One of the key practices of the holiday of Sukkot—the week-long festival that began last Sunday night—is the waving of a palm frond and myrtle and willow branches (collectively known as the lulav) together with the citron (in Hebrew, etrog). Reviewing a recent book about the history of the etrog, a fruit that resembles a large lemon, Jenna Weissman Joselit writes:
Readers will learn that the etrog was used as a weapon with which to pelt one’s enemies, as an amulet to soften the pains of childbirth, and as the source of political clout and economic mobility. The stuff of artistic and visual expression—all those etrog boxes!—as well as scientific exchange, the fruit appears on the face of coins in the ancient Near East; on the walls of a 1st-century BCE catacomb in Rome; on carvings of Byzantine-era synagogues throughout the diaspora; and in 15th-century Italian manuscripts where tiny figures hold an etrog in their left hand and a lulav in their right.
Joselit finds the containers for the etrog of particular interest:
Some were made of olive wood, others of silver, and still others were fashioned out of sturdy paper stock.

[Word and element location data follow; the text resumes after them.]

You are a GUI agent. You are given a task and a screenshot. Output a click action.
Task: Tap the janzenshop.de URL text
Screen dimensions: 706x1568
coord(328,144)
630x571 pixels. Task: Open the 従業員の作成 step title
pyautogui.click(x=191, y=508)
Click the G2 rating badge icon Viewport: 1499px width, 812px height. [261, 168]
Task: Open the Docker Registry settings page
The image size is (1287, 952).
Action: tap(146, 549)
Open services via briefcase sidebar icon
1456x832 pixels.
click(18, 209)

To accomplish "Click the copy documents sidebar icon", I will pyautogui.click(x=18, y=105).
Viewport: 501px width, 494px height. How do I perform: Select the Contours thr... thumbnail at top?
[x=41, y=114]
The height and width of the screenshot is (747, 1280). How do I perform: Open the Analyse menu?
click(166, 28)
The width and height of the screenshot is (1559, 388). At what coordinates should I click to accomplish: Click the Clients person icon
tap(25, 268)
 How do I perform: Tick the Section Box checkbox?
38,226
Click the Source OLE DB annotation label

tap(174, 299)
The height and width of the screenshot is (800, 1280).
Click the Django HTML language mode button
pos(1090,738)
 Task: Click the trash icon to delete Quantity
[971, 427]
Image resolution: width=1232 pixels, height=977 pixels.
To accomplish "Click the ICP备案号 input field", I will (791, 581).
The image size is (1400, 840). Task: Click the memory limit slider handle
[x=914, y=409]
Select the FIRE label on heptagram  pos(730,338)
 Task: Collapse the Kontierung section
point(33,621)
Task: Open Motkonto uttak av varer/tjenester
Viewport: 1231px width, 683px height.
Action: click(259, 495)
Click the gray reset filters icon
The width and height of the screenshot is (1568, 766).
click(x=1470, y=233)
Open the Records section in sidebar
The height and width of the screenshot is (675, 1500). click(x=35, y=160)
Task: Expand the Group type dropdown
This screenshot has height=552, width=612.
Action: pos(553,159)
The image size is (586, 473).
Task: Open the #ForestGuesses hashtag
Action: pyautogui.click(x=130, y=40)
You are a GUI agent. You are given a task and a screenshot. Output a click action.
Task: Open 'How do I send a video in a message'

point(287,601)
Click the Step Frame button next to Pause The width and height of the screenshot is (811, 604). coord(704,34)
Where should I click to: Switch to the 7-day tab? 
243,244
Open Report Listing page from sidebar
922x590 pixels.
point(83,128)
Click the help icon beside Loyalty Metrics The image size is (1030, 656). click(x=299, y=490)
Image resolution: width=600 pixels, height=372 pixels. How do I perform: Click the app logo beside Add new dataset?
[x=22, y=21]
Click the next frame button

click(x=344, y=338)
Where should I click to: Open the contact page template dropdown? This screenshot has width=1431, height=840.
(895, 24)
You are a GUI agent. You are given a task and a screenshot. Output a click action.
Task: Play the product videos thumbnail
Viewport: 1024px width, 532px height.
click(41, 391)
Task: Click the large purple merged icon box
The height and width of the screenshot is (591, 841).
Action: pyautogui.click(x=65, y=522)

They might echo the shape of the etrog, or assume a rectangular form, be sleek and modern in appearance, or hark back to an imagined biblical model. Some receptacles hailed from Jerusalem, where craftsmen associated with the Bezalel School of Arts and Crafts left their mark, while others were the handiwork of skilled German Jewish silversmiths. And some, like the paper containers with which American Jews are most familiar—the ones with muddy-colored illustrations of an etrog and a lulav or of Jerusalem on each of their four sides—represented a canny mixture of consumerism and constancy, a stand-in for the real thing.